Using this view an administrator can isolate the ten busiest tables in the database.
SELECT relname AS table_name,
seq_tup_read, idx_tup_fetch
FROM pg_stat_user_tables
WHERE (seq_tup_read + idx_tup_fetch) > 0
ORDER BY records DESC LIMIT 10
These results will reveal both table usage and the effectiveness of your indexes. If you have lots of sequential scans occurring then the query engine isn't finding indexes that match the queries being performed.

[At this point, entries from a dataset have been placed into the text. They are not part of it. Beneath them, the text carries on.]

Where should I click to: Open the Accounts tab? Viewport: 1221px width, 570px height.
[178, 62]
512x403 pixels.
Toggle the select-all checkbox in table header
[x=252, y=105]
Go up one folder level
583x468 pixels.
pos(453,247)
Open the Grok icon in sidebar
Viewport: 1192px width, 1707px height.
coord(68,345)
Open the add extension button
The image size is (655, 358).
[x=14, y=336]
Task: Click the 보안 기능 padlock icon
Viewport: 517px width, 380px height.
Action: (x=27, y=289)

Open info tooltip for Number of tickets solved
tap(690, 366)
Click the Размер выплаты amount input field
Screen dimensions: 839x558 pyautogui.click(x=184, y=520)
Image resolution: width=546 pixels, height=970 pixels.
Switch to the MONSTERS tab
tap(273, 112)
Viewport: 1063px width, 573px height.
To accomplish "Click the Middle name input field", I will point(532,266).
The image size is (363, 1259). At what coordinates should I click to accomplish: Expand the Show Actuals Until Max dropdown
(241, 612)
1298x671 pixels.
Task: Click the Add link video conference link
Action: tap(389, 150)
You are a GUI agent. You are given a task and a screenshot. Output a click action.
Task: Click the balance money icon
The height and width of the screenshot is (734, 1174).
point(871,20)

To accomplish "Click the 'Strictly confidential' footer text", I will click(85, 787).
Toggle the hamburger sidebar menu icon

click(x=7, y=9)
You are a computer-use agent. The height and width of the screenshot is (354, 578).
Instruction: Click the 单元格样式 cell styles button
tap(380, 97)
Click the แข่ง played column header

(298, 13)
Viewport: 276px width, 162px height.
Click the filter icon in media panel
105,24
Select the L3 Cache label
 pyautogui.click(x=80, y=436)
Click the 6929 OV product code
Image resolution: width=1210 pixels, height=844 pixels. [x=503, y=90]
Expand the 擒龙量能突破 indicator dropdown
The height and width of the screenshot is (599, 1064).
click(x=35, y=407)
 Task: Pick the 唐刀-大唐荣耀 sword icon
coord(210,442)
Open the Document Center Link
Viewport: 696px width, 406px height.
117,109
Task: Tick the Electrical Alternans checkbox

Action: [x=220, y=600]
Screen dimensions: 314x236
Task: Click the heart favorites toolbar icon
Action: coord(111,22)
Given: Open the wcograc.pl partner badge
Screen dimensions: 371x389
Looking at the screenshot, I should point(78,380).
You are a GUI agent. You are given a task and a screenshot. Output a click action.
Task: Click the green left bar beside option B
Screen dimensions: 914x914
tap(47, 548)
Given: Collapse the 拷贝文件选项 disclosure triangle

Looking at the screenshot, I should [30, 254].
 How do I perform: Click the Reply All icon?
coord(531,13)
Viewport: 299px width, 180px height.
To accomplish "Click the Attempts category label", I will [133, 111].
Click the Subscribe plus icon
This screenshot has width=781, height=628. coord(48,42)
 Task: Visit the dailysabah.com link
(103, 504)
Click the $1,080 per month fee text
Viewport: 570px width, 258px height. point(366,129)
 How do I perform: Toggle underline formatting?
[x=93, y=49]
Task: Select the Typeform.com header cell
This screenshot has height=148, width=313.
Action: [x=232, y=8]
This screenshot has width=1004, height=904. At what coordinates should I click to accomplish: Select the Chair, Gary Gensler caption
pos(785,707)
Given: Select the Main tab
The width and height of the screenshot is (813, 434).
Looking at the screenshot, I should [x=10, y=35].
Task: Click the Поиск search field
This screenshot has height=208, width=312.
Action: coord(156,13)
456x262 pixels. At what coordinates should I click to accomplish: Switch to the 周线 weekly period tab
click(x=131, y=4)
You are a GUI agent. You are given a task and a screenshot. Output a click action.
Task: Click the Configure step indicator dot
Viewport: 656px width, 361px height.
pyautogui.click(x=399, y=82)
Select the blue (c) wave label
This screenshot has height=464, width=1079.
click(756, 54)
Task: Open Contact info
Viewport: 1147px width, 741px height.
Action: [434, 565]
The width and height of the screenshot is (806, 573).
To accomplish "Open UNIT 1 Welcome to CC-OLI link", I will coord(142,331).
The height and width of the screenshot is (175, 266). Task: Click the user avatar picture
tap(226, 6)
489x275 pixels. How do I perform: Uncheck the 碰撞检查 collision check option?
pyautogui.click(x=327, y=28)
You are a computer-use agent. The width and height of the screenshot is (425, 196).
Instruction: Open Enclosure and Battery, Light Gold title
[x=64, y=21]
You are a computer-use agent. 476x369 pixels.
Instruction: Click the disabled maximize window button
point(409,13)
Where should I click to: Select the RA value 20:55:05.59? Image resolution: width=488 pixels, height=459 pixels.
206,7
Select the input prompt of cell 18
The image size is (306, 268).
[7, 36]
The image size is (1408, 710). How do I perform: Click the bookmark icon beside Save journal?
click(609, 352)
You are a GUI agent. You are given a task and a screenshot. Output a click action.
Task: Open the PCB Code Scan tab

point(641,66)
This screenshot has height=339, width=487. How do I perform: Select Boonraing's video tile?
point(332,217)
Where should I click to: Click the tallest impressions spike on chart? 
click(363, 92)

table_name seq_tup_read idx_tup_fetch
doc 1,423,407,729,074 349,028,985,971
job_history 71,378,301 4,213,364,118
job_history_info 74,454,363 4,207,594,850
date_company_assignment 31,059,671 1,305,469,897
enterprise 3,551,311,871 1,083,015,878
date_x 12,884,498 982,418,723
object_acl 15,942,621,939 137,179,721
job 39,956,712,914 46,912,825
project_info 1,709,329,011 23
team 1,141,035,688 0
In these example results it is apparent that the table doc is one of the hottest objects and while many records are being identified using index entries there is also a very large number of sequential processes occurring. This may be because either the indexes do not match the queries being performed or the cardinality of the indexed values is too low. Now we know where to look.
So don't grope about speculating about how to improve database performance or scalability - ask where to look, PostgreSQL wants to help you. Much more information can be found at the PostgreSQL stats monitoring documentation.